### [WRITTEN TASK A]
Answer these questions from the gardening blog text, marking each answer to match:
(i) Where did the writer set down the creature found while dividing a clump of Echinacea?
(ii) How can the Balearique Gentlemen's Socks be converted to Ladies' socks?
(iii) How many containers of trailing nasturtiums did the writer put by the porch door?
### [WRITTEN TASK B]
Please write out the part of the gardening blog text starting with "Snails and socks" and going on through "he/she so chooses.".

### [QUOTED TEXT]
::::

Showing posts with label pittsworth manor. Show all posts
Showing posts with label pittsworth manor. Show all posts

Snails and socks

I'm dressed for the garden and my tea's gone cold, but before I head off to deadhead the marigolds (and have more tea,) and ultimately end up back inside (knitting and listening to Melodica,) here's someone I met the other day out in my tray of sweet pea seedlings:Hello! He/She's looking at you with one beady eye-stalk! Cute!

I met another such fellow/lady last night as I was dividing a clump of Echinacea donated to my cause from my mom's back garden. I set him/her down in one of the mint patches for safe keeping. He/she can eat all the mint he/she likes, if he/she so chooses.

Plant-acquisition around here has been at an all-time high as we're finally working on landscaping the front garden. I've spent the past few days coated in a fine grime comprised mainly of dirt, sweat, sunscreen and bug spray (the latter two help the dirt stick better,) but the result is totally worth it.

Needless to say, all this gardening has cut into my knitting time. Still, I am dangerously close to finishing the (tentatively-titled) Balearique Gentlemen's Socks (which can be converted to Ladies' socks by going down a needle size. Or not, as you prefer.)When that occurs (oh, happy day!) they will depart to go live with their recipient, just in time for the summer months (my timing is impeccable.)

The pattern will be ready sooner than you think, should you be interested in acquiring a copy. I think I may actually have a wee contest with pattern giveaways to celebrate the release of this one. I'll keep you posted.

In other news, anticipation is high in these parts for the First Fall + Holiday Headstart 2010 issue of Knitty, (even more so than usual,) mainly because I have a pattern in it. You're going to want to check that one out. Don't forget!

Today was tomorrow yesterday

I've been spending a lot of time on the porch lately, so I've been very keen on the aesthetics of the place. The space next to the door needed something, so this is what I came up with yesterday:Six containers of trailing nasturtiums (my favourite,) in both proper and found pots, on a plant stand that's been travelling with me for the past decade (previously silver, now white.) I think it really suits the space, and it makes me happy whenever I see it.

::::

### [DATASET]
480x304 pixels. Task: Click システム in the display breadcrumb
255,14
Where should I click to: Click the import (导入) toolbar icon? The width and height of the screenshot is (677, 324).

::::

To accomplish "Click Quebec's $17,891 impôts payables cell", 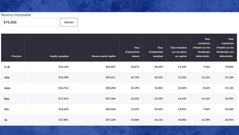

::::

### [WRITTEN ANSWER A]
(i) In one of the mint patches.
(ii) By going down a needle size.
(iii) Six.

### [WRITTEN ANSWER B]
Snails and socks

I'm dressed for the garden and my tea's gone cold, but before I head off to deadhead the marigolds (and have more tea,) and ultimately end up back inside (knitting and listening to Melodica,) here's someone I met the other day out in my tray of sweet pea seedlings:Hello! He/She's looking at you with one beady eye-stalk! Cute!

I met another such fellow/lady last night as I was dividing a clump of Echinacea donated to my cause from my mom's back garden. I set him/her down in one of the mint patches for safe keeping. He/she can eat all the mint he/she likes, if he/she so chooses.